Among the lines of data below, reproduce only those from the one with "Instruction: Click the Quit Process stop icon" through the one with "Given: Click the rightmost", exactly as they stand, both ends included.

━━ Data in this exercise

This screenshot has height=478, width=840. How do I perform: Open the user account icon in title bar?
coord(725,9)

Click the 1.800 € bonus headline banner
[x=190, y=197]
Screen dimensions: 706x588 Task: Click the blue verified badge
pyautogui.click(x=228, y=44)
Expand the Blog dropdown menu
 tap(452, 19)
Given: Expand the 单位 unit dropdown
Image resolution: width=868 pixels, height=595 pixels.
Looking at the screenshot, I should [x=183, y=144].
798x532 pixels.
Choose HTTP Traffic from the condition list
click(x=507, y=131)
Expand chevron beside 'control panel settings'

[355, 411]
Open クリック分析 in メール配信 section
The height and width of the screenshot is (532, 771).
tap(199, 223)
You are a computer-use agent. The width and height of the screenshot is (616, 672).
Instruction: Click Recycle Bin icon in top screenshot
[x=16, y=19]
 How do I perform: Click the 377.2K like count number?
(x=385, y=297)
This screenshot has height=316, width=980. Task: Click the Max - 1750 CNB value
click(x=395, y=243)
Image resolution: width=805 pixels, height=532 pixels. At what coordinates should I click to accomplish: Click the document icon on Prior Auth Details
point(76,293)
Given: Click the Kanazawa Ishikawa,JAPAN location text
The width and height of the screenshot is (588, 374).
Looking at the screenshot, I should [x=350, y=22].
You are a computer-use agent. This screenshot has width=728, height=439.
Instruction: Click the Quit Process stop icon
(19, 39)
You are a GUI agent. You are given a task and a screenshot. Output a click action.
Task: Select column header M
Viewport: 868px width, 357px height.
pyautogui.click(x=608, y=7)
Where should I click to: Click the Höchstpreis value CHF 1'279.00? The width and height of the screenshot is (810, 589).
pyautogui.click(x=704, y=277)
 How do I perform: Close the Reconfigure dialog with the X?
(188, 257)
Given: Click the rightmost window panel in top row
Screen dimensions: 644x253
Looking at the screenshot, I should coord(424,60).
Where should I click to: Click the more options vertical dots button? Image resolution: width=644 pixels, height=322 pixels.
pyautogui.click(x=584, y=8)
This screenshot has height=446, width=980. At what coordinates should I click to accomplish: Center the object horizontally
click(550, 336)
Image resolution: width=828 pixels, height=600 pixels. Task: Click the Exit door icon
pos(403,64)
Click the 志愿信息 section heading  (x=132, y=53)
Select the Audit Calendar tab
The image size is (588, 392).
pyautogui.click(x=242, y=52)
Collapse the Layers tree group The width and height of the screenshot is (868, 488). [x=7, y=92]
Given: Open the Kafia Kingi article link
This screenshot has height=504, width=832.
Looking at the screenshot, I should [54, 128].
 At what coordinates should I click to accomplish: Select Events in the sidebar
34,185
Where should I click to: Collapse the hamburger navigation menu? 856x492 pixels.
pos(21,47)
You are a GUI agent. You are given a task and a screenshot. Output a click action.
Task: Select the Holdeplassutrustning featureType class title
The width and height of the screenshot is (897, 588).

━━━━

> Answer
Instruction: Click the Quit Process stop icon
(19, 39)
You are a GUI agent. You are given a task and a screenshot. Output a click action.
Task: Select column header M
Viewport: 868px width, 357px height.
pyautogui.click(x=608, y=7)
Where should I click to: Click the Höchstpreis value CHF 1'279.00? The width and height of the screenshot is (810, 589).
pyautogui.click(x=704, y=277)
 How do I perform: Close the Reconfigure dialog with the X?
(188, 257)
Given: Click the rightmost window panel in top row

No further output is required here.